La frontière est avant tout une invention juridique, qui délimite dans l’espace là où s’applique le droit national, et là où il ne s’applique pas. Elle est légitimée chaque fois que des accords bilatéraux ou internationaux viennent réguler les relations entre les Etats, et donc leur existence. Entre l’Italie et la France, c’est l’accord de Chambéry qui régule les relations frontalières et facilite, entre autres, le refoulement des personnes exilées quand elles se font arrêter. Mais comme elle n’est ni immuable, ni nécessaire, la frontière en tant que construction juridique change assez régulièrement.

A la fin des années 1980, la construction de l’espace Schengen a « ouvert » la frontière entre la France et l’Italie en mettant fin aux contrôles d’identité lorsqu’une personne passait d’un territoire à un autre. Une exception à cette règle persiste depuis en droit pénal : au sein d’une zone frontalière de 20km à partir de la ligne officielle, une personne peut toujours faire face à un contrôle d’identité, si elle est recherchée ou si elle commet une infraction. En 2015 cette frontière s’est partiellement refermée. L’Etat a établi une liste de 285 points stratégiques, appelés points de passages autorisés (PPA), autour desquels les contrôles d’identité ont été légalisés, sans que personne ne soit ni recherché ni pris en flagrant délit de quoi que ce soit. Officiellement ce rétablissement des contrôles aux frontières ne pouvait durer que 6 mois, et n’être renouvelé que pour une durée totale de deux ans. Pourtant, cela fait maintenant 8 ans que la police contrôle, expulse et enferme le long de la frontière sans aucune base légale.

- - - - - - -

Travail demandé ▸
a) D'après l'extrait, quel accord régit les relations frontalières entre l'Italie et la France ?
b) Veuillez indiquer si chacune de ces affirmations concorde avec l'extrait, par oui ou non, en citant les mots décisifs : (i) l'espace Schengen a été construit à la fin des années 1980 ; (ii) la zone frontalière où un contrôle d'identité reste possible s'étend sur 50 km ; (iii) l'État a dressé une liste de 285 points de passage autorisés.
Les données ne sont pas nécessaires ici.

Données enregistrées ▸
- - - - - - -

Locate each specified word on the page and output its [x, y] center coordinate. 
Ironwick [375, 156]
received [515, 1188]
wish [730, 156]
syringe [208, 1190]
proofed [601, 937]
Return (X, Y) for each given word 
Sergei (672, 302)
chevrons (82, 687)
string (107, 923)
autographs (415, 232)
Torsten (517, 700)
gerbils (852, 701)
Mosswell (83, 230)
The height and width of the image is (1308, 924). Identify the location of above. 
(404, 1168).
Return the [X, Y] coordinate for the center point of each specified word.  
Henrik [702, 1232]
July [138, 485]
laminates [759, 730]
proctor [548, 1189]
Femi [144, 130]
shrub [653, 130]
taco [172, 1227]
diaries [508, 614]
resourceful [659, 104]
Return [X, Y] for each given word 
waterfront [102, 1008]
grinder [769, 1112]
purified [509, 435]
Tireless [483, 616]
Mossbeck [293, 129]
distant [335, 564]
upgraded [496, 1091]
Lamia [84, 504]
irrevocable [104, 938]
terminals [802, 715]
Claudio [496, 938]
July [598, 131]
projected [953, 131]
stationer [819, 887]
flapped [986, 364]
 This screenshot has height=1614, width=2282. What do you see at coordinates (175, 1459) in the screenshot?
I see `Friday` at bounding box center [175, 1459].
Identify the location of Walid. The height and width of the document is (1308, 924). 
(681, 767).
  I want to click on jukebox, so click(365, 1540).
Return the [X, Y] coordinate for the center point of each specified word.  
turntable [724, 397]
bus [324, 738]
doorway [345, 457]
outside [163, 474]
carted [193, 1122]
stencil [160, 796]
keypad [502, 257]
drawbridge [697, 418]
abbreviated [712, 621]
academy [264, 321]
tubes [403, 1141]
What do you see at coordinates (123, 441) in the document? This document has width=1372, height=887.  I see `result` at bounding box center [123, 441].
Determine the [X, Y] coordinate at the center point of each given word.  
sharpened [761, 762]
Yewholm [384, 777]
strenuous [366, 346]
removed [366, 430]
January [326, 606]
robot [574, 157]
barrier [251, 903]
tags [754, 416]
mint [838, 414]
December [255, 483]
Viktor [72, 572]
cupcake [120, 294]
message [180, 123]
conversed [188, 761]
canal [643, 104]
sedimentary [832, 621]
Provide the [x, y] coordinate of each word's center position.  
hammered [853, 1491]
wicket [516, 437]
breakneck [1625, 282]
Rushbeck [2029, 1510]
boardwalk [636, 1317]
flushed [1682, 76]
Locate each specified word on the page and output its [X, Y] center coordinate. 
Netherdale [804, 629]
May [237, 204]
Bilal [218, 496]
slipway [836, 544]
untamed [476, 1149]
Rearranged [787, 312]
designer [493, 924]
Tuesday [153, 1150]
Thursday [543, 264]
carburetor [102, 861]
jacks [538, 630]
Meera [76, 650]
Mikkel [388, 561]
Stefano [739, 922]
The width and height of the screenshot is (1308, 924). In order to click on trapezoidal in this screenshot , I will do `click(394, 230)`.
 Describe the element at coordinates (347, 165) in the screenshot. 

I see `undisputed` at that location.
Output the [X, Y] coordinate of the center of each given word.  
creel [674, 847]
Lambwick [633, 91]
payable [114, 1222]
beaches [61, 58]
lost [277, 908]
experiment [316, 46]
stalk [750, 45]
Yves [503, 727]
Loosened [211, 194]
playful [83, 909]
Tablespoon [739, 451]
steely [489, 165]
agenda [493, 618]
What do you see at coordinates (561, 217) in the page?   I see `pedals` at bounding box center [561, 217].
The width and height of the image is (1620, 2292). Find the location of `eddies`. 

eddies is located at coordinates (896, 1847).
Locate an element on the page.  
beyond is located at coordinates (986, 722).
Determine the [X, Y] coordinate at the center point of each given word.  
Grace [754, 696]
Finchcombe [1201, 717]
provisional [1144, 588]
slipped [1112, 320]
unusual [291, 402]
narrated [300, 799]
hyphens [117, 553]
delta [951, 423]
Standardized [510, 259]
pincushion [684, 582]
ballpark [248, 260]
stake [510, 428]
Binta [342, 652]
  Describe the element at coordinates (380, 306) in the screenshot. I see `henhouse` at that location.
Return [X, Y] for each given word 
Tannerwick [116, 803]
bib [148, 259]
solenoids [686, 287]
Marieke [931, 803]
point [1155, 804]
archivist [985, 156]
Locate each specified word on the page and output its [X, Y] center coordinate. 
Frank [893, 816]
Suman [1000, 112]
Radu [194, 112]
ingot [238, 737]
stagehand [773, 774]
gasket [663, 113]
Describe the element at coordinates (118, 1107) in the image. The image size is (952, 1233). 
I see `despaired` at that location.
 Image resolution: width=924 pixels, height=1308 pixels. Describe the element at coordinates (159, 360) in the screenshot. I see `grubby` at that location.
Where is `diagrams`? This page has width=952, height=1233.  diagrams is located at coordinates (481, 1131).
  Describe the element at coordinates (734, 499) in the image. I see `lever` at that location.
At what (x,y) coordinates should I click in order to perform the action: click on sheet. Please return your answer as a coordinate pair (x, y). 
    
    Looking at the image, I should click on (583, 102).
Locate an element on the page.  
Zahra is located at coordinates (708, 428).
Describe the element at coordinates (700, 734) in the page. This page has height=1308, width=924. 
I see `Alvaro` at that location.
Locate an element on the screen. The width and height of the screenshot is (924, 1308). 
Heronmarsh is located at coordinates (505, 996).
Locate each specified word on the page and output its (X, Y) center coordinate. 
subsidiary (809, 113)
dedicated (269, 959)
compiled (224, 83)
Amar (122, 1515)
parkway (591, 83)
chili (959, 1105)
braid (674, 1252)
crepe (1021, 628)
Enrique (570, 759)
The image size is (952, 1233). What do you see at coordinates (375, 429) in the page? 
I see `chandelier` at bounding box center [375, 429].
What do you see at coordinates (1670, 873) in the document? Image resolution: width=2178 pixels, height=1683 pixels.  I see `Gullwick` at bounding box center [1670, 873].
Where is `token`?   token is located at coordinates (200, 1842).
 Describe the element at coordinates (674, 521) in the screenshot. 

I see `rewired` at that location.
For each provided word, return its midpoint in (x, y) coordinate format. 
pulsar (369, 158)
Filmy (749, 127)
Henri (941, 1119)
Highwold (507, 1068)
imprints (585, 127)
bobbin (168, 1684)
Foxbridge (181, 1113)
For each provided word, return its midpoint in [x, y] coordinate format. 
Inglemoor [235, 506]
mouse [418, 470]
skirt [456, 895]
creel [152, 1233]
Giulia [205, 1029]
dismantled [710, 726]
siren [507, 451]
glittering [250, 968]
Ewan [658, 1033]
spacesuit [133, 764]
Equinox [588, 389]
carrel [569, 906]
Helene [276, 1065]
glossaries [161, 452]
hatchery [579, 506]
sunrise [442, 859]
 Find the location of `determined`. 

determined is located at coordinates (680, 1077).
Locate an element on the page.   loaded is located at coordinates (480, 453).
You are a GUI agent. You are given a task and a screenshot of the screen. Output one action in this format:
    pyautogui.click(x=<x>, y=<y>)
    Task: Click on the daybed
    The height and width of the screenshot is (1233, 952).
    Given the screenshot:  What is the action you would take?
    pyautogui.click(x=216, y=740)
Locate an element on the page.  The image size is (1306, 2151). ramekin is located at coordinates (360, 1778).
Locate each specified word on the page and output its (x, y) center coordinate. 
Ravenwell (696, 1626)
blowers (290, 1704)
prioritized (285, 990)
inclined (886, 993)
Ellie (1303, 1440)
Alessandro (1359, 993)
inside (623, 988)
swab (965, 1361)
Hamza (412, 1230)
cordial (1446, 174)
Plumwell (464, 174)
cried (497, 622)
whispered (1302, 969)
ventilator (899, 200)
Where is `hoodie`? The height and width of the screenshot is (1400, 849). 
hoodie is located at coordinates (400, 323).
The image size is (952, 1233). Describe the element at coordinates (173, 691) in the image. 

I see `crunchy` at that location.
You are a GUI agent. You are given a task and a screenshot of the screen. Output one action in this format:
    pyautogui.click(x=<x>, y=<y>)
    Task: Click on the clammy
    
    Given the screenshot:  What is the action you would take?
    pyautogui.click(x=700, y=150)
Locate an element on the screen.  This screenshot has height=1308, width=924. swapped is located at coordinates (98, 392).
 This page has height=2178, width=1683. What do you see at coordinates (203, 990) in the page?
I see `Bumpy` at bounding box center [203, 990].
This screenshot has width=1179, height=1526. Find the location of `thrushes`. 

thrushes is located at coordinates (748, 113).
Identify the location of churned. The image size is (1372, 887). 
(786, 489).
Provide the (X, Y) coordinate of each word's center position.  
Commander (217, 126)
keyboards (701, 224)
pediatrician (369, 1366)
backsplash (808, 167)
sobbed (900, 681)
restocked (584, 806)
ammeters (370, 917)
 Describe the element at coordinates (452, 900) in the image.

- - - - - - -

Réponses ▸
a) L'accord de Chambéry.

b)
(i) Oui : « A la fin des années 1980, la construction de l’espace Schengen ».
(ii) Non : « au sein d’une zone frontalière de 20km à partir de la ligne officielle ».
(iii) Oui : « L’Etat a établi une liste de 285 points stratégiques, appelés points de passages autorisés (PPA) ».